→ Exercise 1
Answer these questions about the Lahaina walking tour text, marking each answer with its letter:
(a) How many historic stops do some walking tour maps suggest?
(b) From what country was the banyan tree imported?
(c) How many cannons topped the walls of the Old Fort?
→ Exercise 2
According to the Lahaina walking tour text, what led to the rebuilding of the old mud and sand fort? Answer in one to three sentences.
→ Exercise 3
Print the section of the Lahaina walking tour text starting at "So we’ve narrowed" and ending at "American Protestant missionaries.".

→ Selected extract
LAHAINA, Maui — This tropical town may be better known for its touristy souvenir shops and cafes, but a stroll along Lahaina’s waterfront yields a glimpse into Hawaii’s past, from its whaling days to King Kamehameha’s extracurricular activities.

Some walking tour maps suggest that you include 28 historic stops on your stroll — and start early in the day, so you don’t swoon from the heat as you contemplate Herman Melville’s cousin’s grave and a tennis court that was once the site of a sacred pond. We may be die-hard history buffs, but 28 seems like a lot. Besides, there’s a beach waiting — and the promise of margaritas.

So we’ve narrowed the field to an eye-popping eight and traced a path that leads from Lahaina’s spectacular banyan tree to dinner and cocktails. Consider it a Lahaina history appetizer.

1. The Banyan Tree

This enormous tree is not just the centerpiece of Lahaina’s courthouse plaza. It’s a Hawaiian icon and one of the largest banyans in the U.S. The tree was just 8 feet tall when it was imported from India in 1873 and planted to commemorate the 50th anniversary of the arrival of American Protestant missionaries.

The tree, which has 12 major trunks, is more than 60 feet tall. Its branches shade a 2/3-acre expanse of the park.

Details: Open 24/7 at Lahaina Banyan Court Park, 671 Front St., Lahaina

2. The Old Fort

The banyan is actually planted on the grounds of the historic Fort at Lahaina, which was built in 1832 to protect the town from cannon fire. In the first half of the 19th century, whaling ships anchored off Lahaina’s shores by the hundreds, their sailors eager to re-provision and enjoy a little shore leave.

In 1827, a British whaling ship fired cannons over a missionary’s house, which prompted the queen to order an old mud and sand fort rebuilt into something more substantial. Built from coral blocks, the 20-foot tall walls of the Old Fort were topped with 47 cannons. What you see here now is a partial reconstruction, done in 1964.

→ Available data
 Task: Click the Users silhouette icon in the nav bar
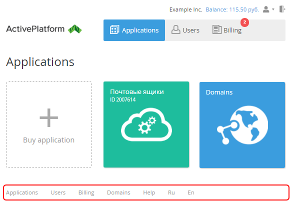[176, 30]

→ Answer area 1
(a) 28
(b) India
(c) 47

→ Answer area 2
In 1827, a British whaling ship fired cannons over a missionary's house. That led the queen to order the old mud and sand fort rebuilt into something more substantial, to protect the town from cannon fire.

→ Answer area 3
So we’ve narrowed the field to an eye-popping eight and traced a path that leads from Lahaina’s spectacular banyan tree to dinner and cocktails. Consider it a Lahaina history appetizer.

1. The Banyan Tree

This enormous tree is not just the centerpiece of Lahaina’s courthouse plaza. It’s a Hawaiian icon and one of the largest banyans in the U.S. The tree was just 8 feet tall when it was imported from India in 1873 and planted to commemorate the 50th anniversary of the arrival of American Protestant missionaries.